Um bom exemplo: Graças ao facto de o nosso cérebro ter conseguido combinar a nova orientação tornada possível pela consciência com a antiga que consistia numa regulação inconsciente e automática, os processos cerebrais não-conscientes estão à altura das tarefas que terão de executar em nome das decisões conscientes.
Do que se trata aqui é de ultrapassar a dicotomia robusta entre consciente/inconsciente e, mais do que isso, interpretar o aparente paradoxo revelado, entre outros, pelo psicólogo Ap Dijksterhuis que, num estudo por si dirigido, nos confronta com a bizarra conclusão de as decisões tomadas sem uma pré-deliberação consciente revelarem-se de longe mais acertadas.
Ou seja, apesar do papel importante do inconsciente no que diz respeito à tomada de decisões, isso não significa, segundo Damásio, que a consciência seja descartável; tão-só que ela se terá descartado de uma série de tarefas: Os processos não-conscientes tornaram-se num meio adequado e conveniente para levar a cabo o comportamento e dar à consciência mais tempo para análise das situações e planeamento do futuro.

Começando, porém, pelo princípio. António Damásio, cientista português radicado desde 1975 nos EUA, acaba de publicar um novo livro em que retoma o tema da consciência, já ensaiado há uma década em O Sentimento de Si, desta vez pegando-o de caras. Dito isto, certos pressupostos assumidos em O Livro da Consciência…(Temas & Debates/ Círculo de Leitores) recuperam postulados anteriores, alguns deles a que quase poderíamos chamar traços distintivos do pensamento de Damásio.
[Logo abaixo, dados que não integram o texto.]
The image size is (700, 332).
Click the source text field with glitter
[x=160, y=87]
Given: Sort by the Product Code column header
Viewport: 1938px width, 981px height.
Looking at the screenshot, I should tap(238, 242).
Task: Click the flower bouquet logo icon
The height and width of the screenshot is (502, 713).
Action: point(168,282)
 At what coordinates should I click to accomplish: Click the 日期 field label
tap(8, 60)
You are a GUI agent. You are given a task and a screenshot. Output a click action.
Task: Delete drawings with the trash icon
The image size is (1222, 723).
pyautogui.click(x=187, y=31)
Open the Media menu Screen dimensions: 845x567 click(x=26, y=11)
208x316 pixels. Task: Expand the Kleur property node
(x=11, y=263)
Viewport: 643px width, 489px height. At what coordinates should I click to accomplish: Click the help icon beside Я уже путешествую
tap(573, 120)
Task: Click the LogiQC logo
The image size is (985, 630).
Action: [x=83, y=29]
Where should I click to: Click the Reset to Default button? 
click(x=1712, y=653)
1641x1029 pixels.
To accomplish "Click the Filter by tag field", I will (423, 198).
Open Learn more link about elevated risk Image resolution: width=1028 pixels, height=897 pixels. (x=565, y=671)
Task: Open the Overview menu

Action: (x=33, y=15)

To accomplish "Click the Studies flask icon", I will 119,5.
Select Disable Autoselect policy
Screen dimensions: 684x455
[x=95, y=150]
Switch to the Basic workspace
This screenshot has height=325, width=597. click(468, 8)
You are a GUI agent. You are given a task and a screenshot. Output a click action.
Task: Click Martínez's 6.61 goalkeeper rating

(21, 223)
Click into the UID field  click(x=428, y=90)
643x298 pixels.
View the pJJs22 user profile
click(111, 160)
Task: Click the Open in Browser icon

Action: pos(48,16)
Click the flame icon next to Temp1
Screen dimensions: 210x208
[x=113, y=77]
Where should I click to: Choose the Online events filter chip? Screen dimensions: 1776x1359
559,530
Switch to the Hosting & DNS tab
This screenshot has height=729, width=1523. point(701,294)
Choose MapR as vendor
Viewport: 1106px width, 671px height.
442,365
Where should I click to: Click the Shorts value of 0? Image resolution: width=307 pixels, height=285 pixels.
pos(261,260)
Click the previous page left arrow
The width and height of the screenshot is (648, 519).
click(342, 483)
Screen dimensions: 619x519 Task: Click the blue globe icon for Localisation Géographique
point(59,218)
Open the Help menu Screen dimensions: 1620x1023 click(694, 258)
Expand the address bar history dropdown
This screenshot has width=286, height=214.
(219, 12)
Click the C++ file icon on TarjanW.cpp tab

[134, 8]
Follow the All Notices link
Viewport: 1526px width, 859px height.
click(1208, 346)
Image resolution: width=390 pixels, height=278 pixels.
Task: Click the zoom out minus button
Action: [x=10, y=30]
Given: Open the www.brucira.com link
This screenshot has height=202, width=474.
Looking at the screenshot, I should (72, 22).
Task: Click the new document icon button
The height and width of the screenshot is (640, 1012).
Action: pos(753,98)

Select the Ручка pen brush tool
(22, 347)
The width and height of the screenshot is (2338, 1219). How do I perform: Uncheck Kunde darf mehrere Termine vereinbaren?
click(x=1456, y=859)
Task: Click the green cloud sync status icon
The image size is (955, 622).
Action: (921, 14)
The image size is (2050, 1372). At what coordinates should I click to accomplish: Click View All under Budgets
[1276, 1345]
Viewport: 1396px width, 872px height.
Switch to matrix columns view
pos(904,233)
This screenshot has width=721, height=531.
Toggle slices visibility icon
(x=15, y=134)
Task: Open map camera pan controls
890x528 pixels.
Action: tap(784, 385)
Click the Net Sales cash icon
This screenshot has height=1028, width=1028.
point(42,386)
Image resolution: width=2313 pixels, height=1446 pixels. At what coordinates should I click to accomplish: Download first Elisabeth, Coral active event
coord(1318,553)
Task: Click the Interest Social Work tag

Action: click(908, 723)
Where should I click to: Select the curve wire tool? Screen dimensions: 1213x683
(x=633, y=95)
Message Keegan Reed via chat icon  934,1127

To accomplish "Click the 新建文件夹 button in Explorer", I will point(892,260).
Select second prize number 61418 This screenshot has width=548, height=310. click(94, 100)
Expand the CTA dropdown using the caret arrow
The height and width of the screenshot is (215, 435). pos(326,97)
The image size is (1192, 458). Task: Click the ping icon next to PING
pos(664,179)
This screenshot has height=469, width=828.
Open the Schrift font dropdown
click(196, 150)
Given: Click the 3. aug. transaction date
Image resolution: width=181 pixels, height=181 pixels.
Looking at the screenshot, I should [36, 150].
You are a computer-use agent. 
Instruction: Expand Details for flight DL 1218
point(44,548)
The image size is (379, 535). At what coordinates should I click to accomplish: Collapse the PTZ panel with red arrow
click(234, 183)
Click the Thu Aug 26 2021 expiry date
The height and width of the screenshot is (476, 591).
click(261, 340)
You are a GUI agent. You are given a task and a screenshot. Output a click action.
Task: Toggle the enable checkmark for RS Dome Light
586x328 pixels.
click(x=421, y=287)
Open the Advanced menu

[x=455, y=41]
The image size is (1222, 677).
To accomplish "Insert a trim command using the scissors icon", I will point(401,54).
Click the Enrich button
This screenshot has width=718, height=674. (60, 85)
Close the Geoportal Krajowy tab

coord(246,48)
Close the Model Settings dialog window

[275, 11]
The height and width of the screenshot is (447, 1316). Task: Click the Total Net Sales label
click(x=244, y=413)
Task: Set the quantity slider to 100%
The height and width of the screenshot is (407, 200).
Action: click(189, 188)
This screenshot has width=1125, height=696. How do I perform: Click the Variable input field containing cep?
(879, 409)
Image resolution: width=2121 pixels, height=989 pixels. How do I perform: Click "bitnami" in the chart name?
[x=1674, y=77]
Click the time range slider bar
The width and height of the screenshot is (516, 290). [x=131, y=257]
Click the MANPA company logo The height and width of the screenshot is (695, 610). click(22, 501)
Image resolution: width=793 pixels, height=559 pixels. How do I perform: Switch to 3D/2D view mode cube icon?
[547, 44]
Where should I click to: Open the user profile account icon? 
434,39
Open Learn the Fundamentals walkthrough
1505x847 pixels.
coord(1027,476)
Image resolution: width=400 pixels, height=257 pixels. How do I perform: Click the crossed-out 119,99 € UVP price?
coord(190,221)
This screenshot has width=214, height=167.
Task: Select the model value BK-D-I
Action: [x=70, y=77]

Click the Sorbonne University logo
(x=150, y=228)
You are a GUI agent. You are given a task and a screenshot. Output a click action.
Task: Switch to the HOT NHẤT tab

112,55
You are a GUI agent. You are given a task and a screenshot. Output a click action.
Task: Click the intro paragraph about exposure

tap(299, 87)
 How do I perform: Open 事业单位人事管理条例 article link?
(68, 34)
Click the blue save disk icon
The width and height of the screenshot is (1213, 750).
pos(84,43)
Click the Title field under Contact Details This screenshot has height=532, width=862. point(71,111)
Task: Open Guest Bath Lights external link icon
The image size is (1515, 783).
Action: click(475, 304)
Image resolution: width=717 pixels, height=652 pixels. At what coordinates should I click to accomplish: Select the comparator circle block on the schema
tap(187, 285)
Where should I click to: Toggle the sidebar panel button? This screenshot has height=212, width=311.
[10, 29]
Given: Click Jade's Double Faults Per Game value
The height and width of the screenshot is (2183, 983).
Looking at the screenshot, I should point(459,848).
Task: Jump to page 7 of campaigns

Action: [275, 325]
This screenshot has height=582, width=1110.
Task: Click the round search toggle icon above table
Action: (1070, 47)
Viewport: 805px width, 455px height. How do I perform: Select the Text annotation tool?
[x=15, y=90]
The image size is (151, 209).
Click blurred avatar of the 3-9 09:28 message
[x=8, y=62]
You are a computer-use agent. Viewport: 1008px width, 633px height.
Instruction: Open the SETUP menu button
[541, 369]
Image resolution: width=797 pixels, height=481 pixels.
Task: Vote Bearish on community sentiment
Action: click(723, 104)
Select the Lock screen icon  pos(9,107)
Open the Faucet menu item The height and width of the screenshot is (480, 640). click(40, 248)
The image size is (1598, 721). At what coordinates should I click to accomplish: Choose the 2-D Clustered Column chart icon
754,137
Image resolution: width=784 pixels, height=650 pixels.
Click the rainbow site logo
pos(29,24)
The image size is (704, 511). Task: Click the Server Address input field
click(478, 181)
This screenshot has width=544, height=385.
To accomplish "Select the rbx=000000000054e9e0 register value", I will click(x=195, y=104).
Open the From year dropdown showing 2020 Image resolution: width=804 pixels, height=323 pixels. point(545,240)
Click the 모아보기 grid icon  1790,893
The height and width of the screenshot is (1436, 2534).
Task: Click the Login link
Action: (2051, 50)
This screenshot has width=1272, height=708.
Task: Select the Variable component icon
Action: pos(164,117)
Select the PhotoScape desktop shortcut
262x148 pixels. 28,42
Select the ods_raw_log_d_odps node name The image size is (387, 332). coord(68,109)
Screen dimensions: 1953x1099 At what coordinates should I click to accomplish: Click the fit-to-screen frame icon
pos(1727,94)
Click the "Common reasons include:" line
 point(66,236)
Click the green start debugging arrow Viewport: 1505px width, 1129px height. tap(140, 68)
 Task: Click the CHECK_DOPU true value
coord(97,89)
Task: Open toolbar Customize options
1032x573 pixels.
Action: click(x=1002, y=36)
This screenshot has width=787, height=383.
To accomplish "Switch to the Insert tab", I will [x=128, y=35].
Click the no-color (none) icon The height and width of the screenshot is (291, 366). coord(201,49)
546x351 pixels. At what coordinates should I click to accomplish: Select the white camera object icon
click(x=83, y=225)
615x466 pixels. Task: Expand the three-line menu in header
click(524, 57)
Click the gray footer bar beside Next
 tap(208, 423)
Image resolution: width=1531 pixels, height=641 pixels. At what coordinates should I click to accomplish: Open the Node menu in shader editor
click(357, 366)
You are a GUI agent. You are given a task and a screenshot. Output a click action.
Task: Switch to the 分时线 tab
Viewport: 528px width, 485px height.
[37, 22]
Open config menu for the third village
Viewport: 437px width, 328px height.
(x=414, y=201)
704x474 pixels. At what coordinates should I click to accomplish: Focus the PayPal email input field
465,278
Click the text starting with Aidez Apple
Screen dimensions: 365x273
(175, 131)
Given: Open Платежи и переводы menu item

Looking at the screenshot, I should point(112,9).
De entre as ideias apresentadas neste livro, nenhuma é mais importante do que a noção de que o corpo é o alicerce da mente consciente, lê-se quase a abrir. O neurologista sublinha, assim, uma concepção já patente em obras mais antigas, a saber, a da inscrição inescapável do mental no corpóreo (seja no que diz respeito aos sentimentos, à razão ou à moral).
A unicidade corpo/mente é indiscutível e, além disso, explicativa: Espinosa viu mais longe que Descartes.
Outro pensamento reconhecível — este a denunciar um certo optimismo antropológico – é o que suporta a interpretação do papel da consciência nos processos de homeostase sociocultural. Escreve Damásio: A marcha do processo da mente não termina com o aparecimento do eu. Ao longo da evolução dos mamíferos, e especialmente dos primatas, as mentes tornaram-se cada vez mais complexas, a memória e o raciocínio desenvolveram-se notavelmente e os processos do eu alargaram o seu âmbito. (…) Armada com estruturas de eu tão complexas e apoiada por uma capacidade ainda maior de memória, raciocínio e linguagem, a mente consciente dos seres humanos cria os instrumentos de cultura e abre caminho a novas formas de homeostase ao nível da sociedade. E, em seguida, confundindo-se o cientista com o humanista: A notável redução da violência, a par do aumento da tolerância que se tornou tão aparente nos últimos séculos, não teria ocorrido sem a homeostase sociocultural.
Da citação anterior pode inferir-se outra das ideias-chave da obra, esta uma relativa novidade. Damásio introduz em O Livro da Consciência… uma “quarta dimensão” que remete para a evolução das espécies: A maioria das espécies cujo cérebro dá origem a um eu fá-lo a um nível nuclear. Os humanos possuem tanto um eu nuclear como um eu autobiográfico. Há uma série de mamíferos que provavelmente também têm ambos, como os lobos, os nossos primos símios, os mamíferos marinhos, os elefantes, os felídeos e, claro está, aquela espécie animal chamada cão doméstico.
Indo mais longe — e afundando assim um pouco mais a concepção da superioridade radical do homem — pode ler-se num subcapítulo intitulado “Consciência humana e não-humana”: 1) se uma espécie tem comportamentos que são melhor explicados por um cérebro com processos mentais do que por um cérebro com meras disposições para a acção (como, por exemplo, os reflexos); e 2) se a espécie dispõe de um cérebro com todos os componentes descritos nos capítulos seguintes como sendo necessários para criar uma mente consciente nos seres humanos, 3) então, meu caro leitor, a espécie é consciente. Feitas as contas, estou pronto a aceitar qualquer manifestação de comportamento animal que me faça pensar na presença de sentimentos, como um sinal de que a consciência não deve andar longe.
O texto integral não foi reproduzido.